Na Europa das décadas de 1920 e de 1930, entre a grande inflação e a grande depressão, vários demagogos sem escrúpulos e com algum carisma pessoal descobriram um ovo de colombo político. Omitamos, por enquanto, o nome da fórmula. Uns eram socialistas e outros nacionalistas. O seu golpe de asa esteve em misturar uma coisa e outra, como na expressão “socialismo nacional”. Combinaram assim a ideia de uma revolução social com a ideia da defesa da ordem, e o desprezo pela democracia parlamentar com o entusiasmo pela mobilização das “massas”. Esta fórmula, que venceu em dois dos quatro maiores estados da Europa ocidental, teve muitas variantes. Mas acabou por ser caracterizada por um elemento que nuns casos esteve na sua origem, e noutros apareceu depois, mas apareceu quase sempre: o ódio aos judeus, apoiado em teorias raciais ou em teorias da conspiração. A partir da década de 1930, o anti-semitismo levou à exclusão legal da cidadania e à emigração de milhares de pessoas. Na década de 1940, justificou um programa de genocídio.

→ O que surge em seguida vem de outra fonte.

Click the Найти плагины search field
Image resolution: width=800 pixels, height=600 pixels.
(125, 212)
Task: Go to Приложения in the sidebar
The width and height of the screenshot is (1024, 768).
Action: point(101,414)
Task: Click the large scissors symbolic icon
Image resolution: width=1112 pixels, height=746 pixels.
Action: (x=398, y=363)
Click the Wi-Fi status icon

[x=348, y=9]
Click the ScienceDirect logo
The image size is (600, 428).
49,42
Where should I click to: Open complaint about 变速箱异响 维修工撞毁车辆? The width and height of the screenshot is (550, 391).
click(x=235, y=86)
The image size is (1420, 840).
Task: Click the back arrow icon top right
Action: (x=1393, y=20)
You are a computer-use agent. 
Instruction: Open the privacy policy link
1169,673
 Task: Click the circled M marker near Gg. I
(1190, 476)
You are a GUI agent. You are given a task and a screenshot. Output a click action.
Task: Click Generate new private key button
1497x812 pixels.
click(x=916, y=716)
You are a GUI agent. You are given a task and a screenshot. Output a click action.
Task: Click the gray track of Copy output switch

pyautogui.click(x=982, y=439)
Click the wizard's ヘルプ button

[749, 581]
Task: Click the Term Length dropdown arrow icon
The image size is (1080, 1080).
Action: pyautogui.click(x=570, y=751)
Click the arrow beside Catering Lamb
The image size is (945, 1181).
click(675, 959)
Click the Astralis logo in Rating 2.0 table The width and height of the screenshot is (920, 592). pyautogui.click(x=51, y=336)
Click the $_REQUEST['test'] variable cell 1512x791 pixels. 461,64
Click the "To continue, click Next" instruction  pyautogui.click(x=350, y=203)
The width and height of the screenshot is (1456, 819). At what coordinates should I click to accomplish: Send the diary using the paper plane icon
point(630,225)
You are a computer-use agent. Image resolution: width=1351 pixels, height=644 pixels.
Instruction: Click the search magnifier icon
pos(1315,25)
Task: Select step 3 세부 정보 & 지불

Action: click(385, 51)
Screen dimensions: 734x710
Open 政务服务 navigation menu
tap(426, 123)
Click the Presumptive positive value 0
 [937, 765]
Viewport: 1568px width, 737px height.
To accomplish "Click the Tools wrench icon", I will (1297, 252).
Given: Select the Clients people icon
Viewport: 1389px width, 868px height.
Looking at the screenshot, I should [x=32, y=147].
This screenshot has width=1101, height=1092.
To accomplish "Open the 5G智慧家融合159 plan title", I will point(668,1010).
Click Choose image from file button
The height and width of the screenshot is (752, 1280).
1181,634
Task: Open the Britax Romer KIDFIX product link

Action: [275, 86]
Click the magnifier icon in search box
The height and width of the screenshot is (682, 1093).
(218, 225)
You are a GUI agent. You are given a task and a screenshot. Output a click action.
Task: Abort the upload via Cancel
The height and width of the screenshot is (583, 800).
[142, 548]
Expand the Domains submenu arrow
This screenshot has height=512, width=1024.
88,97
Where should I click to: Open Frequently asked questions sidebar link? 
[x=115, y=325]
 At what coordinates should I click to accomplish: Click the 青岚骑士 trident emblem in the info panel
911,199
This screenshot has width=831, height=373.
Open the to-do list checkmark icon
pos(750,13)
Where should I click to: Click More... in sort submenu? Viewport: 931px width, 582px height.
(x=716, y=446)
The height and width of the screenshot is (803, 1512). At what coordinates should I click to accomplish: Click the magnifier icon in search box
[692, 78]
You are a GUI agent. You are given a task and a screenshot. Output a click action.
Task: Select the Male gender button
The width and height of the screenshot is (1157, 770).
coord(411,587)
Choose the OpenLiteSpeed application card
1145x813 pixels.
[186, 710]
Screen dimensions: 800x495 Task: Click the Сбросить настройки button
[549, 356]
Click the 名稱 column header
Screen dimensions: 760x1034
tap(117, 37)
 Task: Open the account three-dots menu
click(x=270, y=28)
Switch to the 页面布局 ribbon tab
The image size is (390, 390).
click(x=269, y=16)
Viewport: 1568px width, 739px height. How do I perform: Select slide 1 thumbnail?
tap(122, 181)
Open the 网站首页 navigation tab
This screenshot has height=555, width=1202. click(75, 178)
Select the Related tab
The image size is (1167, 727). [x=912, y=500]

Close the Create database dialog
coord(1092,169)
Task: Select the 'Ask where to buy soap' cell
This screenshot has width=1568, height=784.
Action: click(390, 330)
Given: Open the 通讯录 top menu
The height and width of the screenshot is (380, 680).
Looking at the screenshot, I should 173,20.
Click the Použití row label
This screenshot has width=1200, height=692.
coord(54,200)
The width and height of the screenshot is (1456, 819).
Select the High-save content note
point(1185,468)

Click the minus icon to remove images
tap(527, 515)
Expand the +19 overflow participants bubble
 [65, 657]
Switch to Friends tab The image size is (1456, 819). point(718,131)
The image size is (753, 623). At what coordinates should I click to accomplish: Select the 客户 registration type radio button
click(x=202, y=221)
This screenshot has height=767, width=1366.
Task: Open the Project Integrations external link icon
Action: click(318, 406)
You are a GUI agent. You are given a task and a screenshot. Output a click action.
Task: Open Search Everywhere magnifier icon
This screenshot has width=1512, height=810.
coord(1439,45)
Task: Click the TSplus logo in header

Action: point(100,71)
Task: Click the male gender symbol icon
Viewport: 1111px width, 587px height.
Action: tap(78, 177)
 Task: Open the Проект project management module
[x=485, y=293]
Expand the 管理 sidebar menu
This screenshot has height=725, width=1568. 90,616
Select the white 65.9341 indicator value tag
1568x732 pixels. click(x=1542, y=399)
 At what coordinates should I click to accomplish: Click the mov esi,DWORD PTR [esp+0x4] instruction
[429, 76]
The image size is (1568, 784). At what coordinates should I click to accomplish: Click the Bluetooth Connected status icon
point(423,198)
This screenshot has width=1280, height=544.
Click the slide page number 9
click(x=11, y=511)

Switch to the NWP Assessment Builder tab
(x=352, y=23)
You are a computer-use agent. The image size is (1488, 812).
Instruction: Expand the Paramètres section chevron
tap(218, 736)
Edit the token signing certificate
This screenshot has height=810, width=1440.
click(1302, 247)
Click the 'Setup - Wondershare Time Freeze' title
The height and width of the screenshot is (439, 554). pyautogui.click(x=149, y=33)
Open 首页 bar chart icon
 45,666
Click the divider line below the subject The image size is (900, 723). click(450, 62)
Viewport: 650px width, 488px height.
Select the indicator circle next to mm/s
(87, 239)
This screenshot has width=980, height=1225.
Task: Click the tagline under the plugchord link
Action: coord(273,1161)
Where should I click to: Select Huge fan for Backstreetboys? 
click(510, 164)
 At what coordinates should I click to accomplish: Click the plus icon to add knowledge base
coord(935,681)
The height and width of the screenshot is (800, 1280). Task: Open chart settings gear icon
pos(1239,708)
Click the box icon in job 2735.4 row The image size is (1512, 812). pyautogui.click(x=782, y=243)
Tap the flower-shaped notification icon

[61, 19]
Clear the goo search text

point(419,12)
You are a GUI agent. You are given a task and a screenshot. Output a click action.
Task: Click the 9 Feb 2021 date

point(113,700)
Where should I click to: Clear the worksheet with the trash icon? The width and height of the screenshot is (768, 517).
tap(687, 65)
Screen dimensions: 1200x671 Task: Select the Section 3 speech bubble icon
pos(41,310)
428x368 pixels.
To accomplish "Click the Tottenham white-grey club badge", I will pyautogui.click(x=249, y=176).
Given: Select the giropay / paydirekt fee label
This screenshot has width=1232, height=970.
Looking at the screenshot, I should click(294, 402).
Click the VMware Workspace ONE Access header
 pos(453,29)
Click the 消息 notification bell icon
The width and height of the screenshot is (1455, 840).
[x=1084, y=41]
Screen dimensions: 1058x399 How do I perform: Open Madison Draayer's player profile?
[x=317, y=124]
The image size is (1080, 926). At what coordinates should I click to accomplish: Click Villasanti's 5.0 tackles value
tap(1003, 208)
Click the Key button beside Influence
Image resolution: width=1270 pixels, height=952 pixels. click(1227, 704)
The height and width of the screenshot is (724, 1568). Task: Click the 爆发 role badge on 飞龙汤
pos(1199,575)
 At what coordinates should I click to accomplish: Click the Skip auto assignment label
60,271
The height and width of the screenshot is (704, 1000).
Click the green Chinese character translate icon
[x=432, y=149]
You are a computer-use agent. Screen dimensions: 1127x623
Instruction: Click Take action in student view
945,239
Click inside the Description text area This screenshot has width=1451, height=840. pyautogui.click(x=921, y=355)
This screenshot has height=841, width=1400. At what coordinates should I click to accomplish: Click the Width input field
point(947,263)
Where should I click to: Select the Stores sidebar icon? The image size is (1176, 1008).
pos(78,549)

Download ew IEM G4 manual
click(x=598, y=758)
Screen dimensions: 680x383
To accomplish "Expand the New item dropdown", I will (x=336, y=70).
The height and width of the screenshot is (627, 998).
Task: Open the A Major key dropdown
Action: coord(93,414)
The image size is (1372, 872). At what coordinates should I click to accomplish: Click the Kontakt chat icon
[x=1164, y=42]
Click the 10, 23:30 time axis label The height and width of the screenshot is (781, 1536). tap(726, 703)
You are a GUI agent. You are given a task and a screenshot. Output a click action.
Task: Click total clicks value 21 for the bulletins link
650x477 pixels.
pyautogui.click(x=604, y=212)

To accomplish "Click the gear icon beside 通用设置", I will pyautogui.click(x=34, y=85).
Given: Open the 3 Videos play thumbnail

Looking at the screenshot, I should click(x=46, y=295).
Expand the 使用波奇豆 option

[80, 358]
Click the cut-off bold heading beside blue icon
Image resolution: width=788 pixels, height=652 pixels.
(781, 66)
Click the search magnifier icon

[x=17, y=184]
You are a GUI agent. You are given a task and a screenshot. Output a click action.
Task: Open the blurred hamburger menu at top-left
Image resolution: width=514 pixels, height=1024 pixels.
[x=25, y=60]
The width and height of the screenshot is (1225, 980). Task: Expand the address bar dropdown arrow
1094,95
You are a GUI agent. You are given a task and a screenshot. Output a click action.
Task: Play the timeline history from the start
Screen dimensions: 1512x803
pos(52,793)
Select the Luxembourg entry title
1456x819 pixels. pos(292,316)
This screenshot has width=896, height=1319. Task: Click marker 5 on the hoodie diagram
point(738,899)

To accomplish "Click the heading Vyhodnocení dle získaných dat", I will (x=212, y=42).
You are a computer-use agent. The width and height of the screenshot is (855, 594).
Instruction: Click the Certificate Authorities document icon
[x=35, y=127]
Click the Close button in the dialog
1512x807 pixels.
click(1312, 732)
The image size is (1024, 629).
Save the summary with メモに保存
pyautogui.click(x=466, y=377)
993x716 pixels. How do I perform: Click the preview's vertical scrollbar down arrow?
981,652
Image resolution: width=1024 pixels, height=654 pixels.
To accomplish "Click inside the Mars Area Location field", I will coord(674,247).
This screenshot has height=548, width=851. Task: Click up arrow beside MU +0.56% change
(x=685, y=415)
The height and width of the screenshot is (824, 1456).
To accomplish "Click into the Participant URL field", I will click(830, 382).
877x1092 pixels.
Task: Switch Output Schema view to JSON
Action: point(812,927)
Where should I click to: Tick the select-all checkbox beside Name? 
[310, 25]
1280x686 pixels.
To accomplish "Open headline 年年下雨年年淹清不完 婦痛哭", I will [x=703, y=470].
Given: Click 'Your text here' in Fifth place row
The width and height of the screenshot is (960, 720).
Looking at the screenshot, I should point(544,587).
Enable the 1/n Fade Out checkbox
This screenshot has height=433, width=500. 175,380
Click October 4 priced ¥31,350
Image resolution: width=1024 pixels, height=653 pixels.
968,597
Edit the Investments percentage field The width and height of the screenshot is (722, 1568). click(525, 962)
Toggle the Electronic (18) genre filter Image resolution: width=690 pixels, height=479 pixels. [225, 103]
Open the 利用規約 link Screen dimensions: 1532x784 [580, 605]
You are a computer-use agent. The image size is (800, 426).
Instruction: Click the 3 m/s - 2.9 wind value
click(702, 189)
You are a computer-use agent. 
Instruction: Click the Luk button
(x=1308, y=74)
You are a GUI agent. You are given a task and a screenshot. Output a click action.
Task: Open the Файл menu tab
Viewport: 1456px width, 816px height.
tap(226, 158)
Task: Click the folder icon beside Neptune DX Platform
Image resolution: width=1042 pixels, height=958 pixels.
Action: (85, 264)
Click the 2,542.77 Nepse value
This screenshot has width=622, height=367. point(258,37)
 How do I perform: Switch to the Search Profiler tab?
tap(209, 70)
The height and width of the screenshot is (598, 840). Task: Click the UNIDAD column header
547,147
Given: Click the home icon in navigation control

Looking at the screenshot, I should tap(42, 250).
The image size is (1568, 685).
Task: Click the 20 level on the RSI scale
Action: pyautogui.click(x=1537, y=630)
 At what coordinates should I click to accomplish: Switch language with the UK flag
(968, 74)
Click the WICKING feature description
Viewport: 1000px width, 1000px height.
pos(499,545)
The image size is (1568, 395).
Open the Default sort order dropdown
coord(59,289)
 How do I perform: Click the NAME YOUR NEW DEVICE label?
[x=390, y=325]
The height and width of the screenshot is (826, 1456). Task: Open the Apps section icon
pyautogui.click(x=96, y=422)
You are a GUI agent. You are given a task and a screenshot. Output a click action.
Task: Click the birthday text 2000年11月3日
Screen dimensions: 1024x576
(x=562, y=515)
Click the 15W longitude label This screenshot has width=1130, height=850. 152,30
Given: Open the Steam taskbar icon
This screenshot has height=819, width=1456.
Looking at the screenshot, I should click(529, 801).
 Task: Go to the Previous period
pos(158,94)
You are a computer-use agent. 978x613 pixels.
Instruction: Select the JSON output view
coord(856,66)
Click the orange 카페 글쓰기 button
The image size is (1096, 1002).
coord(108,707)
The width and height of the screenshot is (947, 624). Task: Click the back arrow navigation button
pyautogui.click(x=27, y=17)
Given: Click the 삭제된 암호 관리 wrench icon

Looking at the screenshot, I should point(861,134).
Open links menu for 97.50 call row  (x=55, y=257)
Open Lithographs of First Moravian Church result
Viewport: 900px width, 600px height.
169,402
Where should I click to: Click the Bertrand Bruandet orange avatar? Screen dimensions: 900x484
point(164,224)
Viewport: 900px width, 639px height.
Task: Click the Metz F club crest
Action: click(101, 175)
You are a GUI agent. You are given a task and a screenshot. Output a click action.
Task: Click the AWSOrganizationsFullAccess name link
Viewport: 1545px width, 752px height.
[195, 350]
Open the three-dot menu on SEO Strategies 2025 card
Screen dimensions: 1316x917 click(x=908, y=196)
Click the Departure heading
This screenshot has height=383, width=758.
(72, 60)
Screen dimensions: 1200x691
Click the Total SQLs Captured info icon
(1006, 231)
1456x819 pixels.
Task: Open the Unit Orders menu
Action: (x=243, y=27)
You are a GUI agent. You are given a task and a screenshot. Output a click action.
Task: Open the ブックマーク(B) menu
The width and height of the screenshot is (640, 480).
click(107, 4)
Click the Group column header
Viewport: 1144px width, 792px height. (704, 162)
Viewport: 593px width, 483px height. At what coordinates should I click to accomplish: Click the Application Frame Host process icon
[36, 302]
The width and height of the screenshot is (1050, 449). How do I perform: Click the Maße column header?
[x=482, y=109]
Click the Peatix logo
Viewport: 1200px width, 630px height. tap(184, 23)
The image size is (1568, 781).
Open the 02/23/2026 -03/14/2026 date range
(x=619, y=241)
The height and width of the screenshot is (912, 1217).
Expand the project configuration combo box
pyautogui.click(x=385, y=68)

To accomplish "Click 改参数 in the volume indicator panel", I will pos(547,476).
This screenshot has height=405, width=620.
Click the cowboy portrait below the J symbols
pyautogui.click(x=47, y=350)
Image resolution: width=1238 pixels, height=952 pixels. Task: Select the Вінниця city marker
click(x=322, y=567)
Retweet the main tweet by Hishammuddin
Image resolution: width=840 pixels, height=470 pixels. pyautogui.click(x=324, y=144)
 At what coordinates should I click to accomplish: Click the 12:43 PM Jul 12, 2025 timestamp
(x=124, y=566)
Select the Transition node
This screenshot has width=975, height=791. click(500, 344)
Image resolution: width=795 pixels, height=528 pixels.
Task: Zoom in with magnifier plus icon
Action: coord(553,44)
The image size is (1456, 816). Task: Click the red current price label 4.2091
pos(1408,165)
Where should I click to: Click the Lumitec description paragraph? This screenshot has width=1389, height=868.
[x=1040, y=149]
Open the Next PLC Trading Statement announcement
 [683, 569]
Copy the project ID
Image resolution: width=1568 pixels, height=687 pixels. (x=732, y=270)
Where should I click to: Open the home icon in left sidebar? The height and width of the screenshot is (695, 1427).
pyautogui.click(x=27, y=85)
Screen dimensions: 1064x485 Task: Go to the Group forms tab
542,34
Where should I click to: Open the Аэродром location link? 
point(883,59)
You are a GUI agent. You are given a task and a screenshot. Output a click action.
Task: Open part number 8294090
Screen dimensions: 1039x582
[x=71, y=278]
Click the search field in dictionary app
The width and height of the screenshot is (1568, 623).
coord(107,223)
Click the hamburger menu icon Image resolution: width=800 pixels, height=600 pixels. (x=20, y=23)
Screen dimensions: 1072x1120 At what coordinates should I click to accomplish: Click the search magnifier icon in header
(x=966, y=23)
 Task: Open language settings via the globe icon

Podem pôr agora os nomes. Em 1946, no Tribunal Internacional de Nuremberga, o programa de extermínio sistemático da população judaica europeia foi um dos quesitos da acusação contra os líderes da Alemanha nazi. Mas embora ligado ao horror, o anti-semitismo não desapareceu. Os populismos de tipo nacionalista, mesmo quando precisam de respeitabilidade, quase nunca conseguiram livrar-se dessa marca de água, geralmente revelada através do “negacionismo” do holocausto. Provavelmente, porque o anti-semitismo corporiza muito bem o sincretismo ideológico que está na base dos velhos fascismos e dos novos populismos nacionalistas.

O líder social democrata alemão August Bebel chamou ao “anti-semitismo” o “socialismo dos idiotas”. De facto, o anti-semitismo recolhe toda a mitologia anti-capitalista, como a que informa as teorias da conspiração dos bancos, mas identificando o capitalismo com aquele que, até ao século XX, foi o maior grupo étnico-religioso europeu sem Estado, e que o folclore de quase todos os países associava ao negócio e ao dinheiro. Não por acaso, a esquerda republicana e socialista europeia foi frequentemente anti-semita (pensemos em Wagner), pelo menos até ao caso Dreyfus em França, no fim do século XIX. Na propaganda nazi, os judeus são às vezes comissários bolcheviques, mas mais habitualmente banqueiros de cartola. O anti-semitismo funciona, desse ponto de vista, como um anti-capitalismo focado numa minoria específica, excluída da “comunidade nacional”, e portanto aceitável para os demais proprietários e capitalistas.c

A rejeição do anti-semitismo constituiu, na Europa do pós-guerra, um dos mais eficazes antídotos contra este género de movimentos. A história dos populismos ditos de “extrema-direita” está pontuada de momentos em que uma gafe anti-semita compromete o demagogo em ascensão, obrigando-o a desdizer-se e tirando-lhe o élan. Ora, esse tempo de higiene pode estar no fim. Porque ao mesmo tempo que ressurgem os populismos, com a sua síntese da ordem e da revolução, eis que a contestação furiosa a Israel rompe os diques político-culturais que têm contido o anti-semitismo.

Na corrente raiva contra Israel, a esquerda anti-capitalista, que desde a década de 1970 viu no ataque ao Estado judaico um meio de atingir os EUA, não se inibe de marchar com o jihadismo, que herdou do nacionalismo árabe de meados do século XX a fixação na destruição de Israel. Um dos seus truques mais perversos é confundir Israel com a Alemanha nazi, ou a operação contra o Hamas com o holocausto. Como é óbvio, todas as mortes são para lamentar. Mas deveria talvez ser óbvio que a organização do extermínio sistemático de um povo, por razões ideológicas, não é a mesma coisa que uma operação militar que causa vítimas civis por se desenrolar numa área densamente habitada. Até há pouco, as esquerdas académicas zelavam pelo carácter único do holocausto, de forma a evitar comparações com o Gulag comunista. Agora, que o fim é difamar Israel, pode-se banalizar o nazismo.

O primeiro efeito destas marchas comuns de velhos esquerdistas e radicais islâmicos tem sido a “legitimação” do anti-semitismo, sob o manto hipócrita do “anti-sionismo”, mas com o mesmo resultado: a perseguição das comunidades judaicas. Em França, a 20 de Julho, os protestos por Gaza inspiraram uma espécie de pogrom, Na Bélgica, um letreiro proibia a entrada num café aos “sionistas”. Na Alemanha, o governo achou por bem tranquilizar os judeus perante os slogans anti-semitas das manifestações ditas pró-palestinianas. Em suma, da próxima vez que Jean-Marie Le Pen cometer uma gafe anti-semita, sentir-se-á menos exposto e isolado. No momento em que os populismos sobem na Europa, será boa ideia isentar o anti-semitismo do estigma que, até agora, o refreou? No fundo, talvez o anti-semitismo não seja o único socialismo próprio de idiotas.